Tout va bien on s'en vas, França, 2000

Existem filmes que escolhem sempre os caminhos mais fáceis, mais óbvios ao tratar dos assuntos a que se propõem. E existem aqueles que ousam um pouco mais. Geralmente se confunde que o que diferencia um do outro seriam índices de fácil leitura, como a ordem da sua estrutura narrativa (a ordenação entre começo, meio e fim, no geral), ou o comportamento dos personagens (entre naturalismo e artificialismo). Como se filmes baseados principalmente numa narrativa linear e de encenação naturalista fosse, obrigatoriamente, óbvio, quase um clichê. Pelo contrário, os maneirismos de linguagem é que tendem a se tornar rapidamente clichês a serem usados para parecer "inovador", enquanto o difícil é trazer novidades ao tão clássico formato mais comum do cinema.

Logo nas primeiras cenas de Tudo Bem, Até Logo percebe-se sua adesão ao mais clássico modelo narrativo. Mas percebe-se também algumas das características que o fazem especial. A começar pelo fato de que os personagens não se explicam no que falam (como é tão comum no cinema francês), mas no que fazem, em como agem. Suas falas não são, portanto, meras muletas para o diretor deixar claras suas intenções. São os reflexos daqueles personagens, que parecem enigmáticos quando simplesmente não são unidimensionais. E, tão importante quanto, não se usa o flashback para explicar o presente, outra muleta de simplificação. O passado aparece aqui apenas pelos efeitos que causa no presente, mas não como explicação deste. Vemos que há em todos os personagens em cena cicatrizes profundas, mas elas não precisam ser descritas e simplificadas. Embora sutis, estas características já tornam o filme absolutamente especial no coletivo da produção cinematográfica atual. Mas não são suas únicas qualidades.

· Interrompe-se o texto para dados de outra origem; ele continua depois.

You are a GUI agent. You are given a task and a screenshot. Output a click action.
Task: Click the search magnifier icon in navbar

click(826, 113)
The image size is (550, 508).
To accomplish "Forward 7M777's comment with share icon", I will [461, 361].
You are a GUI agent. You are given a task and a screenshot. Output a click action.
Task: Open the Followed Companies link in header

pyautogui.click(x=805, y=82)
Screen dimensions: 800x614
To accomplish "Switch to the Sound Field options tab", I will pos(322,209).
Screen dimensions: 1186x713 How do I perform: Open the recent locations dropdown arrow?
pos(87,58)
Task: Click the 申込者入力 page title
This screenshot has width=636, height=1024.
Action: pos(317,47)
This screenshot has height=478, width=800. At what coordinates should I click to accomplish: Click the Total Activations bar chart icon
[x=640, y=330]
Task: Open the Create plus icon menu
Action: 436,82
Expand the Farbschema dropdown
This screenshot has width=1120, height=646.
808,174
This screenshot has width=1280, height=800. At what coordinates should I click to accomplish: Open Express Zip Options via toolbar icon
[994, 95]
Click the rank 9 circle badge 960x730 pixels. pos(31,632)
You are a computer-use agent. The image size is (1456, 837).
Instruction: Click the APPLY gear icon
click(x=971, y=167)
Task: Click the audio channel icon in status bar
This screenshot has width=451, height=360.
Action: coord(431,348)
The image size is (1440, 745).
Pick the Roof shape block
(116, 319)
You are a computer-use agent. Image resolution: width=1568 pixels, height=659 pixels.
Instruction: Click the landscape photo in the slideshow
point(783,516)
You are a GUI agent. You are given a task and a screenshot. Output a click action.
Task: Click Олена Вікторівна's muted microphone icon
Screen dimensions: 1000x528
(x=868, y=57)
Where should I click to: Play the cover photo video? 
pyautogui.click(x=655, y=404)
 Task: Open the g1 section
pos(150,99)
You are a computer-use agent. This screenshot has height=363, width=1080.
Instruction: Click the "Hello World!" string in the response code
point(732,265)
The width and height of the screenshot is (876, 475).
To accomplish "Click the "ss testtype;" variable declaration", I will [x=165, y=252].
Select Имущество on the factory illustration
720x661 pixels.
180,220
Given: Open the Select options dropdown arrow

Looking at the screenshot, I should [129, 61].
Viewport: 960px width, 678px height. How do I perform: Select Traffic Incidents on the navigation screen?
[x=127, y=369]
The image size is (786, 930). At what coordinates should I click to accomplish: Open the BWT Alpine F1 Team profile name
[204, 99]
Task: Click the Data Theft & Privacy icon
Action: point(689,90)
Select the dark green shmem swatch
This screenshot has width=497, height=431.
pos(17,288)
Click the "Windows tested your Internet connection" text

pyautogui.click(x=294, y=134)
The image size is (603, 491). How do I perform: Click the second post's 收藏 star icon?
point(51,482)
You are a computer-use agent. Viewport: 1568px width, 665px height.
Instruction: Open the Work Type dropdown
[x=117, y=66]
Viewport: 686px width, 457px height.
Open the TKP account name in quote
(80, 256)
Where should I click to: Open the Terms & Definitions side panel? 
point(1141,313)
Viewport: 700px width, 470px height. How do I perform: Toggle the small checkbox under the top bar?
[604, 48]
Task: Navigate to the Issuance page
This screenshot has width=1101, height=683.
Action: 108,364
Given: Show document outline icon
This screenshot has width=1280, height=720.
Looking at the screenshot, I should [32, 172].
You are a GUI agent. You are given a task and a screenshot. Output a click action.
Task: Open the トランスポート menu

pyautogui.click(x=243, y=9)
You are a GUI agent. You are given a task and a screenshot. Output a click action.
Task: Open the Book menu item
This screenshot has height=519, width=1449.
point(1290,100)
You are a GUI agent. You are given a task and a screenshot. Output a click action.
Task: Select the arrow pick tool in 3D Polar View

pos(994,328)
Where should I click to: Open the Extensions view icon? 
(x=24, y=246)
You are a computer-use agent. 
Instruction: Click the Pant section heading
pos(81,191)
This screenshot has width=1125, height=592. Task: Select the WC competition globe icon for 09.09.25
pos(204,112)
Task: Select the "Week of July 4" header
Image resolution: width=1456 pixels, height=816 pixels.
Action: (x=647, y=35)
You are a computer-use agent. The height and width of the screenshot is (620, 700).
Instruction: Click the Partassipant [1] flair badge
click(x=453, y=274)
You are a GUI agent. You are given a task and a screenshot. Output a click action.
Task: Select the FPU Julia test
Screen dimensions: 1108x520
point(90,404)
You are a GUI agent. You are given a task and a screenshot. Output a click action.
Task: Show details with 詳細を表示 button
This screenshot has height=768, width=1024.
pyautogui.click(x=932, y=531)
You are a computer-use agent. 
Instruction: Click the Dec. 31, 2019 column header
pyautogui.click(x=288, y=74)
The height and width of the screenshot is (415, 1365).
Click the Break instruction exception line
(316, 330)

Devagar, no seu ritmo absolutamente estudado e respeitoso de desvendamento narrativo, o filme tematiza a questão da esclerose. Esta é uma das mais dramáticas condições humanas (a perda de controle sobre o que se é e sobre o que se foi), mas o cinema tem extrema dificuldades em retratá-la como algo mais do que um alívio cômico. Aqui temos uma dimensão real do sofrimento e impotência que a condição causa ao que sofre dela, e principalmente aos que estão em torno dele, porque não sabem como lidar com este fato. Um outro dado que muito engrandece o filme é que nenhum personagem é demonizado nem santificado. Nossa identificação não se dá por uma confrontação de bem e mal, mas com todos os personagens no que possuem de mais frágil e humano. Todos erram, o tempo todo. E isso só os aproxima mais, e nós deles. O personagem central do pai tem a possibilidade de proferir uma frase tão dúbia e dolorosa como: "Só fui corajoso uma vez na vida: quando abandonei vocês", sem com isso ser um vilão, muito pelo contrário.

Justamente por todos estes cuidados, decepciona um pouco o final do filme, onde a morte parece uma solução fácil demais para os conflitos levantados. Mas, certamente isso não apaga nem diminui o prazer de se ver um filme que consegue passar para a tela um pouco da dimensão da experiência humana no que ela possui de mais prosaico, e por isso mesmo, complexo. Um belíssimo filme, no qual direção e atores falam sempre a mesma língua.